Néanmoins, il sera relevé :
— en premier lieu, que les circonstances d’implantation du poteau, avec un remplacement en 2023 d’un poteau implanté en 1976, sont en tous points concordantes avec les conclusions du rapport d’expertise judiciaire du 10 juin 2024, lequel matérialise un passage visible depuis plus de 70 ans pour desservir le fonds [S], non dissimulé et ne semblant pas avoir perturbé les auteurs de Madame [R], cette dernière ayant fait valoir ses revendications seulement une quinzaine d’années après l’acquisition de sa propriété en 2006 ; que dès lors, le poteau en litige a été implanté au profit du fonds [S] sur un passage emprunté de manière notoire par ce dernier ; qu’il ne peut être reproché à la SA ORANGE de ne pas s’être renseignée plus avant sur la propriété du bien sur lequel le poteau a été implanté et le premier courrier du conseil de Madame [R] interpellant la SA ORANGE sur la situation illicite du poteau est daté du 24 octobre 2023 postérieurement à l’intervention de cette dernière ; qu’en conséquence, l’imputation à la SA ORANGE du trouble manifestement illicite causé à Madame [R] n’est pas suffisamment rapportée ;
— en second lieu, à supposer établie l’imputation à la SA ORANGE du trouble manifestement illicite, qu’il serait totalement disproportionné d’y remédier en faisant enlever le poteau en litige, privant par là Monsieur [S] de toute alimentation électrique en l’absence d’autres solutions d’installation électrique selon la SA ORANGE, ce que confirme encore le rapport d’expertise judiciaire du 10 juin 2024 concluant à l’impossibilité de désenclaver le fonds [S] par un autre chemin de passage.
L’imputation du trouble manifestement illicite à la défenderesse n’est en conséquence pas avérée et, en tout état de cause, les mesures de remise en état pour remédier au trouble ne sont pas adaptées.
Il n’y a pas lieu à référé de ce chef et Madame [R] en sera déboutée.
Sur la demande principale de versement d’une provision
L’article 873 du code de procédure civile est invoqué par la requérante, mais non applicable s’agissant du référé devant le président du tribunal de commerce.
En tout état de cause, Madame [R] n’établit pas l’existence d’une obligation non sérieusement contestable de réparer à la charge de la défenderesse au sens de l’article 835 alinéa 2 du code de procédure civile, en l’absence de preuve d’un préjudice en lien avec le poteau électrique en litige alors que son voisin Monsieur [S] a emprunté sa propriété depuis longtemps, expliquant la présence de l’installation électrique en litige pour les besoins de son fonds, et que le poteau n’est pas implanté dans un endroit de nature à gêner le passage et en général à lui occasionner un trouble manifeste de jouissance.
Dans ce contexte, il n’y a pas lieu à référé de ce chef et Madame [R] en sera déboutée.
Sur les demandes accessoires
Madame [R], partie perdante, sera condamnée aux dépens de l’instance de référé.
L’équité commande de ne pas laisser à la SA ORANGE la charge de ses frais irrépétibles.

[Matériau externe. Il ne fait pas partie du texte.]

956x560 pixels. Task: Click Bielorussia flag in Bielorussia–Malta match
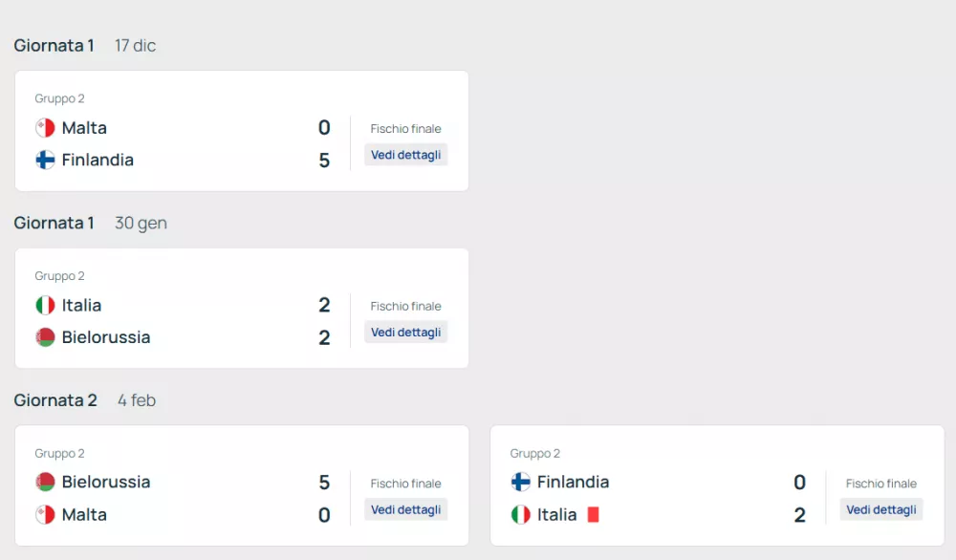pos(45,483)
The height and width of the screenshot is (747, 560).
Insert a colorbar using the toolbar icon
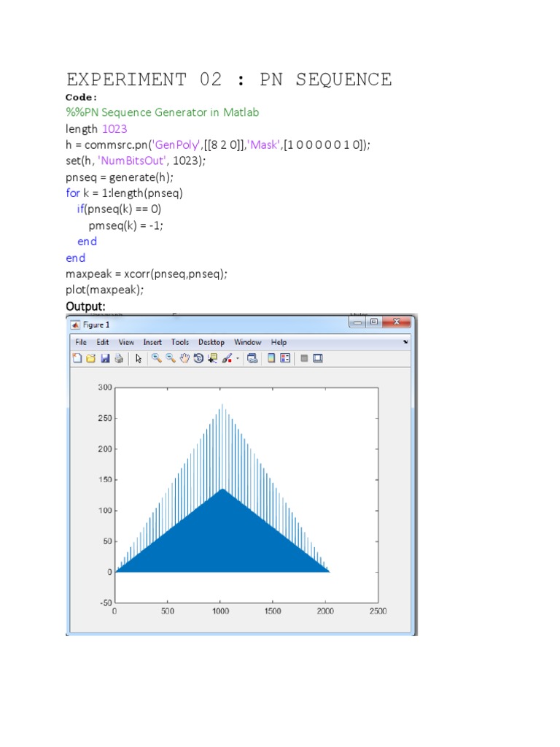click(x=271, y=358)
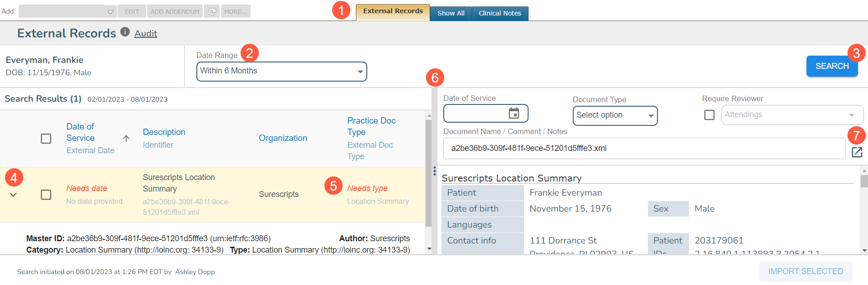Click the sort arrow by Date of Service
The height and width of the screenshot is (285, 868).
pyautogui.click(x=126, y=139)
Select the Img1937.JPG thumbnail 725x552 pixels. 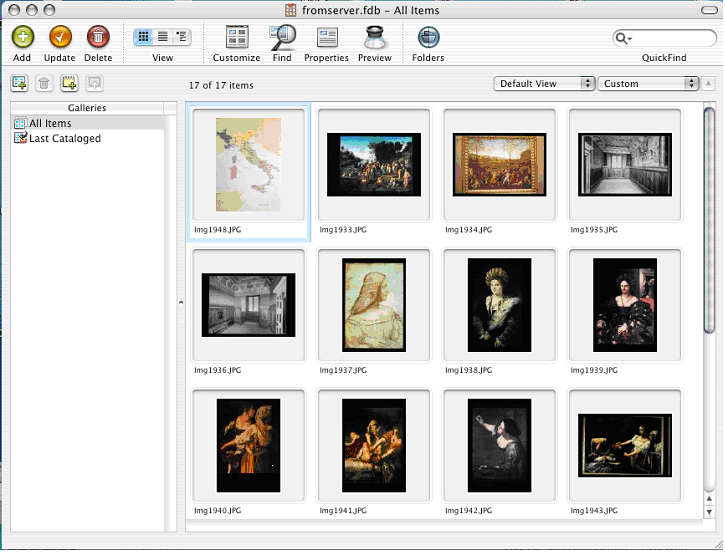[x=374, y=305]
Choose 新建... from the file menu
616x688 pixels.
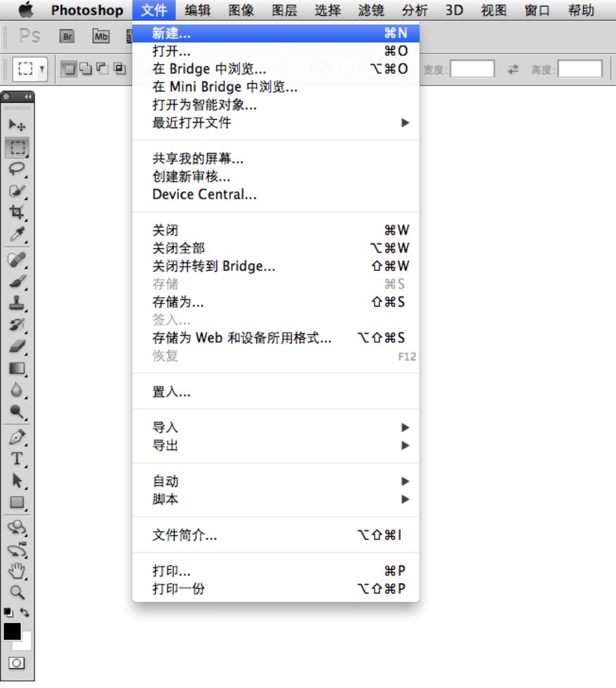(171, 33)
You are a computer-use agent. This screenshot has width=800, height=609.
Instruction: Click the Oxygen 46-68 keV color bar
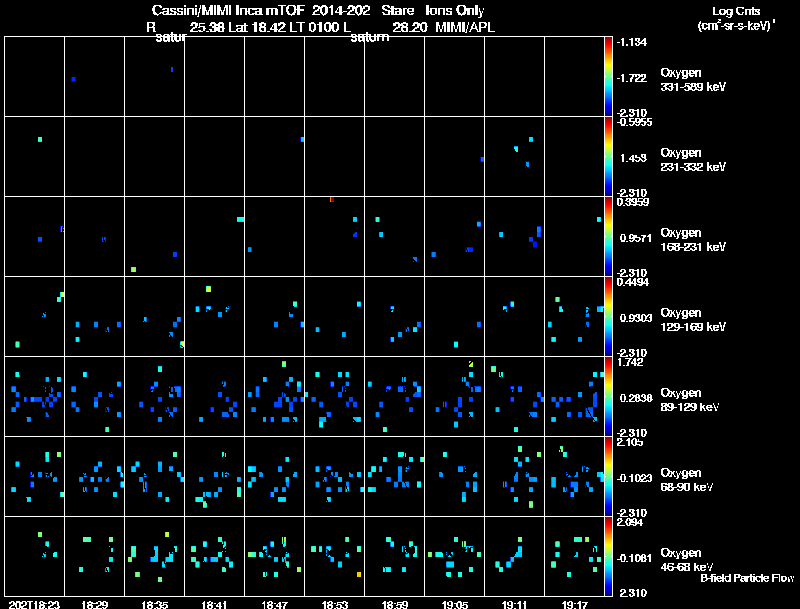tap(609, 556)
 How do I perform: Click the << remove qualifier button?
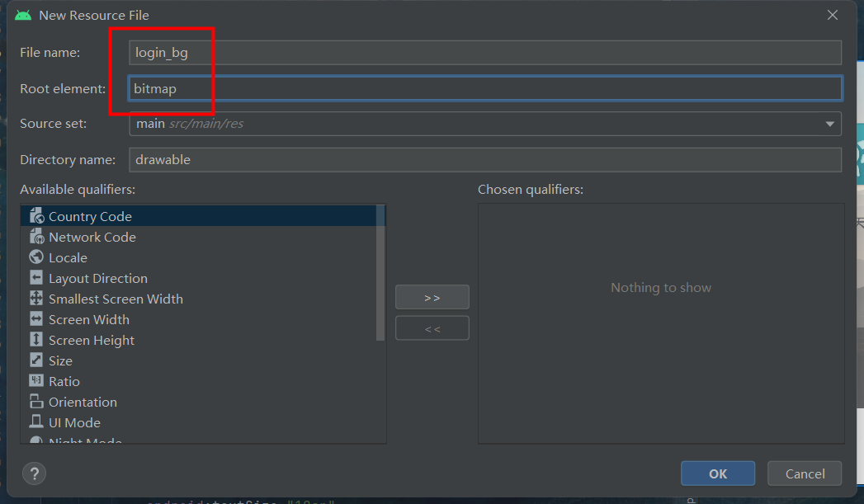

Madame [R] sera condamnée à lui payer la somme de 3500 euros par application des dispositions de l’article 700 du code de procédure civile. Madame [R] sera déboutée de sa demande à ce titre.
PAR CES MOTIFS
Nous, juge des référés, statuant après débats en audience publique, par décision contradictoire, exécutoire de droit et en premier ressort :
DECLARONS Madame [H] [R] recevable en son action à la présente instance.
DISONS n’y avoir lieu à référé sur les demandes de Madame [H] [R] tendant à l’enlèvement du poteau et à l’octroi d’une somme provisionnelle et la DEBOUTONS intégralement de ses demandes.
CONDAMNONS Madame [H] [R] aux dépens de l’instance.
CONDAMNONS Madame [H] [R] à payer à la SA ORANGE la somme de 3500 euros (TROIS MILLE CINQ CENTS EUROS) au titre de l’article 700 du code de procédure civile,
REJETONS le surplus des demandes.
Ainsi jugé et prononcé par mise à disposition au greffe les jour, mois, an susdits.